While on mission, Envoy’s hydrogen fuel cell system generated water as a by-product, underscoring the lower-emission potential of fuel cell-powered subsea operations alongside their endurance benefits. The demonstration reinforces Envoy’s suitability for missions where endurance directly affects mission continuity, offshore efficiency, and the practicality of sustained subsea deployment.
Noah Note: A significant achievement for Cellula. The company has been positioning to offer Hydrogen-cell options for it's line of AUV. I should note that Envoy is not the same as Guardian, the XLUUV that we often speak about here. However, this is a step in the direction of certifying Hydrogen-cells for the Guardian.
Envoy is the smaller sister of Guardian, woth a proposed range of 2000km, so not only resching that but exceeding it is a fantastic achievement, and a testament to the companies efforts to develop a donestic, long-range AUV capability for Canada.
Again, while the Guardian is the primary course of discussion thanks to the ongoing Uncrewed Underwater Surveillance System project, smaller AUV like Envoy will likely remain the primary workhorse of the future UUV fleet.
At 8.5m, 2700 kgs, and with a fifteen day endurance, a platform like Envoy provides the navy with a highly transportable, Long-Endurance, Autonomous platform that could rapidly be deployed from almost anynplanned platform, including potentially smaller platforms like FASST-V, dependent of course on final size and layout.

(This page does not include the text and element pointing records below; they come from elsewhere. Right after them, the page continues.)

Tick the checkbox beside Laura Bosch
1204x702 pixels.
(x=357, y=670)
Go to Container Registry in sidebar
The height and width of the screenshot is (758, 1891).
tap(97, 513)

Envoy can assist in a number of roles including as an ISR platform, MCM, Monitoring and Survelliance of Critical Undersea Infrastructure, Surveying, and as a platform for deploying other payloads, such as deployable sensors, relays, or smaller ROV for supporting Undersea Infrastructure.
Guardian will be the independent, long-range platform that will be deployed to monitor the channels of the Archipelago and up in the Arctic, at least in theory. Platforms like Envoy will be the sort of AUV you will commonly see deployed in support of platforms like the River-class, CDC, and AOPS.
So it's always nice to see these kinds of platforms, especially Canadian ones, making the strides to become proper platforms worth considering in the conversation.